When a user begins using the app, the app will use a stored long-term identifier to generate and send out a list of temporary IDs. The list of temporary IDs it’s seen is also stored, and entries are deleted from it after a sufficient length of time (based on how long COVID-19 can be infectious for). If a person is infected and decides to upload the information, either the long-term identifier or the temporary IDs the app has sent out within a certain time frame will be shared to the server. The Google Apple framework does the latter. The server will then store and publish all the identifiers sent out by infected users. Individual apps will then check the list of temporary IDs they’ve seen against the server’s list, and alert the user if there is a match.
WHAT’S VULNERABLE (WHO’S BEEN INFECTED)?
In the centralized approach, all potentially identifying information is stored in the server, while individual apps hold little information about the user (temporary IDs are deleted as they are sent out). If the server was successfully compromised, or if the body overseeing the server uses the information maliciously, individual phones and their owners can be identified and associated with specific temporary IDs.

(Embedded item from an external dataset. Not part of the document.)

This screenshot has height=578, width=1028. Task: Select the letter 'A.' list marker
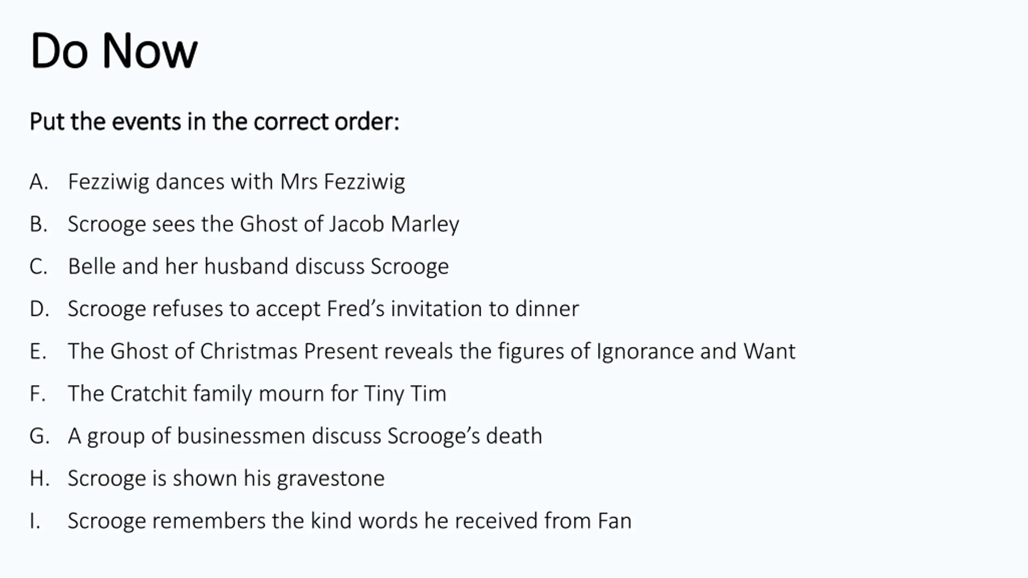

With that knowledge, privacy risks such as identifying infected individuals and determining a user’s social circle may be occur. However, a malicious actor trying to access information stored in an individual app wouldn’t be able to learn anything about the user of the app.
In the decentralized approach, the apps store a cache of temporary IDs that have been sent out, while the server holds only the temporary IDs of positively infected users. By the design of the system, infected users give up a level of privacy, as the server publishes the temporary IDs of infected users for all apps to check. However, the server won’t have any information on uninfected users that can be used maliciously. Meanwhile, because the temporary IDs cannot be immediately removed from a phone, a hacker that breaks into an individual phone would be able to learn the temporary IDs associated with the user.
Each approach, if implemented correctly, can perform the functions necessary for contact tracing, but assumes a different source of user privacy risk. The centralized approach assumes that individual user data that can be leaked through the app is the biggest risk, while the decentralized approach assumes that the compromising of all the user data in one location is the biggest risk. Therefore, a user that is worried about being targeted for their information (such as high-profile celebrities) may prefer the centralized approach, while less well-known users may prefer the decentralized approach. In addition, governments may prefer the centralized approach, as it gives them a greater level of control over the accuracy of the information.
In the future, the tech team would like to further analyze the two approaches to determine their impacts on privacy and correctness. But regardless of the method chosen, a user that understands how each approach works can better be aware of what information their application, their public health agency, and what other apps know about them.
A very helpful source for this post and for the entire Tech team is Serge Vaudenay’s paper “Centralized or Decentralized? The Contact Tracing Dilemma.”